Having a shared repertoire of daily and weekly routines, traditions, and activities helps to nurture a sense of belonging in our students. Engaging in the components of Morning Meeting or Responsive Advisory Meeting can strengthen our relationships with our students and the connections among the students themselves. Explicitly teaching students the social, emotional, and academic skills needed for meaningful, supportive interactions provides an atmosphere of safety that is needed for developing trust. When these lessons and activities stand alone, they will foster the development of a positive community. However, reflecting together on these experiences intensifies the sense of positive community by deepening the bonds created among community members.
Reflection is a process of reviewing and interpreting experiences to find new understanding. It only takes a few minutes after community-building activities such as greetings, energizers, and acknowledgments to invite students to share their perspectives. Use a reflection question that is based on your observations during the activity. Students can reflect with a partner or aloud to the whole group. Some examples of reflection questions to ask are:
- How did that go for you?
- How did it feel to participate in that activity?
- What’s hard about this?

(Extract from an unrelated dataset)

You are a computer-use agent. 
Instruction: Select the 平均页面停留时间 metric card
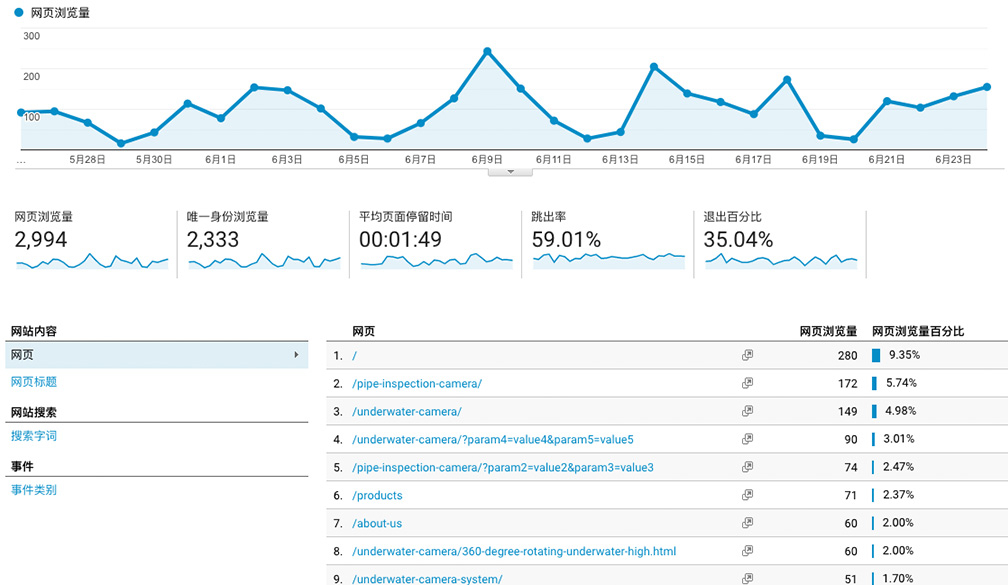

Why?
- What’s easy about this? Why?
- Do you think this activity met the goal we wanted it to?
- On a scale of zero to five, five being the best, how did we do as a group?
- What could we try differently?
- How could we challenge ourselves?
Reflecting as a class on behavior, both positive and negative, can also lead to a stronger sense of positive community. When things go well and the class is successful together, try asking reflection questions such as:
- What went well for us today?
- How does it feel to be successful? Why?
- I saw lots of smiles. What made that fun?
- What are some ways you worked together?
When an activity doesn’t go well, try asking reflection questions such as:
- What made that difficult to accomplish?
- What could we do or try next time?
- What are some areas for growth?
Finally, don’t forget about academic reflections. Reflecting together for a few minutes after a lesson can also strengthen community bonds. Invite students to share about their experiences, successes, and challenges working with the content. This will lead to a greater appreciation of the various feelings and perspectives of everyone in the class who is working to learn the content.
When we reflect together as a community, we strengthen our individual abilities to listen and understand others. It’s important to note that group reflections on activities or events do not have to lead to consensus, where everyone views the experience as good or fun. Reflecting together on shared experiences helps us all to recognize that someone’s positive experience may turn out to be a negative experience for someone else. When students share what they liked or disliked, enjoyed or found frustrating, they find pathways to connect with each other. This is an important building block for developing empathy, an essential component of a strong, positive community.
Make a plan now for using more reflection in the new year. Consider your first Morning Meeting or Responsive Advisory Meeting of 2020. What might you reflect on with your students after that experience? Write a reflection question into the lesson plan for an academic activity that first day back. What might you have students focus on that could add to a sense of positive community? Finally, what reflection question might you use to end your first day or class back with your students? Set yourself up for success now!
One Reply to “Building a Positive Community Through Reflection”
I really enjoyed reading your article. I was planning on using reflection in my classroom during the next school year, and your article provided me with great ideas on ways to add reflection into different parts of my school day. I always thought of reflection as a big process, but you have shown me that having a class reflection after a lesson or activity is very doable.
I think another part of my reflection piece will be to ask my students what would make the activity better, or what they could have done to be a better classmate or learner. I think reflecting on ways that they could improve their own behavior or attitudes might make this reflection period even more effective. Not only would the students be thinking about what went well, but they could also be making a plan on how to improve their next activity or lesson.
I think this would be a great activity to do with our entire middle school! I can’t wait to share it with them.